Defibrotide for hepatic veno-occlusive disease
- First published 4 March 2021
- Aust Prescr 2021;44:64
- 1 April 2021
- DOI: 10.18773/austprescr.2021.010
Approved indication: hepatic veno-occlusive disease
Defitelio (Link Medical)
vials containing 200 mg/2.5 mL concentrate
Haematopoietic stem cell transplants can improve survival in patients with certain cancers, such as acute leukaemia. However, the procedure has many risks. One of the complications of haematopoietic stem cell transplantation is hepatic veno-occlusive disease, also known as sinusoidal obstruction syndrome. This results from damage to the endothelial cells in the liver. In addition to liver dysfunction, there may be failure of other organs. If untreated, the mortality rate in severe cases exceeds 80%.
Although the mechanism of action is uncertain, defibrotide has antithrombotic and anti-inflammatory effects. It may protect endothelial cells from damage.
Defibrotide is a mixture of oligonucleotides derived from the intestinal mucosa of pigs. It is supplied as a concentrate which has to be diluted before being given as an intravenous infusion over two hours. The dose is determined by the patient’s weight.
After the infusion, defibrotide is rapidly cleared and will no longer be detectable within 3.5 hours. The infusion has to be repeated every six hours for a minimum of 21 days. Most of the dose is metabolised then excreted in the urine. Although plasma concentrations will be increased in patients with renal impairment, no dose adjustment is recommended.

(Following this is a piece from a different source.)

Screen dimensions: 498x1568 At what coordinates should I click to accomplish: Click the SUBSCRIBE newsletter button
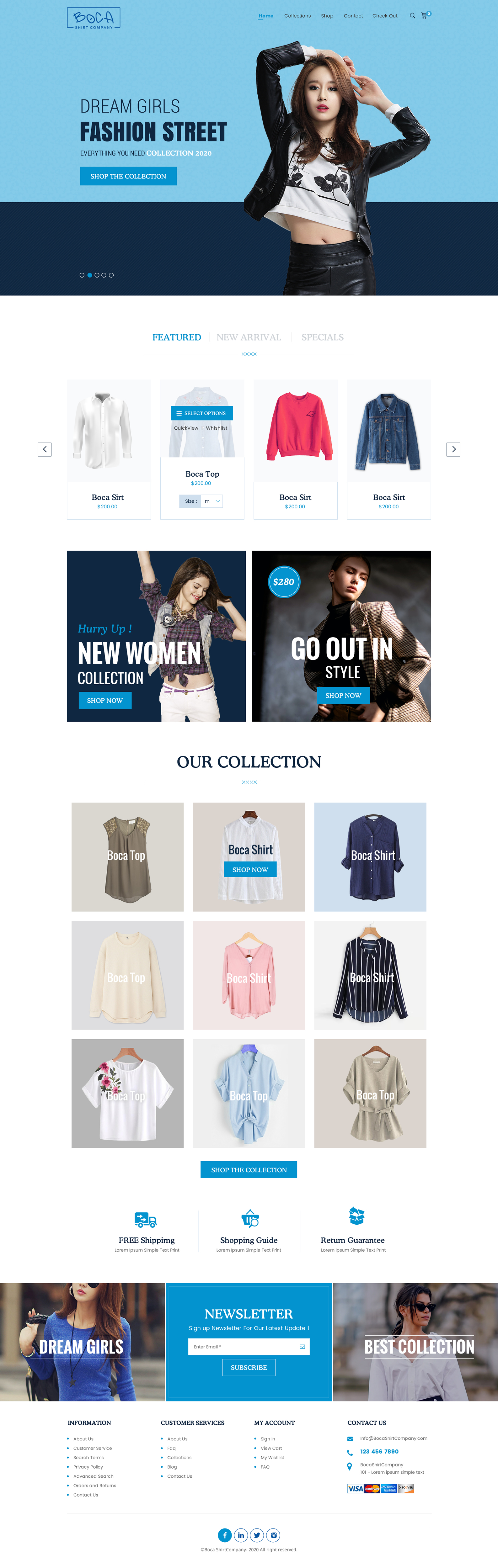[249, 1367]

A phase II trial studied two dosing regimens in 151 patients with severe hepatic veno-occlusive disease. They were given infusions every six hours for a median duration of approximately 20 days. Among the 72 patients who received 25 mg/kg/day there was a decrease in bilirubin and resolution of organ dysfunction in 49%. There were 44% who survived for at least 100 days after their stem cell transplant.1
The 25 mg/kg/day regimen was used in a phase III trial of severe veno-occlusive disease and multiorgan failure in 102 adults and children. Defibrotide was infused for a median of 21.5 days. There was a complete response in 25.5% of the patients, which was greater than the 12.5% response rate in a group of historical controls. The median time to a complete response to defibrotide was 34.5 days. At 100 plus days after their stem cell transplant 38.2% of this group was alive compared with 25% of the historical controls.2
An analysis of 573 patients treated in an expanded access program supported the clinical trial results. In the 387 patients with veno-occlusive disease and multiorgan dysfunction the survival rate was 45% at 100 plus days after transplant. This post hoc analysis suggested earlier treatment increased the chance of survival.3
In patients with severe veno-occlusive disease following stem cell transplantation, adverse events are common and so it can be difficult to be certain which are caused by treatment. During the phase III trial approximately 11% of the patients stopped defibrotide because of possible toxicity. Common adverse events include hypotension, vomiting, diarrhoea, fever, peripheral oedema and respiratory failure. The antithrombotic and fibrinolytic effects of defibrotide may contribute to cases of bleeding including epistaxis, haematuria and pulmonary alveolar haemorrhage. There is likely to be an interaction with other drugs that affect clotting.
There are difficulties in conducting clinical trials in seriously ill patients with veno-occlusive disease. The phase III trial was open label and not randomised. There were only 32 patients in the historical control group. While more patients given defibrotide survived for 100 plus days, there was little difference from the historical controls at 180 plus days (32.4% vs 25%).2 Despite these methodological limitations, it does appear that defibrotide can improve short-term survival in patients with severe hepatic veno-occlusive disease after haematopoietic stem cell transplant.
☒ manufacturer did not respond to request for data
At the time the comment was prepared, information about this drug was available on the websites of the Food and Drug Administration in the USA, the European Medicines Agency and the Therapeutic Goods Administration.
Some of the views expressed in the following notes on newly approved products should be regarded as preliminary, as there may be limited published data at the time of publication, and little experience in Australia of their safety or efficacy. However, the Editorial Executive Committee believes that comments made in good faith at an early stage may still be of value. Before new drugs are prescribed, the Committee believes it is important that more detailed information is obtained from the manufacturer’s approved product information, a drug information centre or some other appropriate source.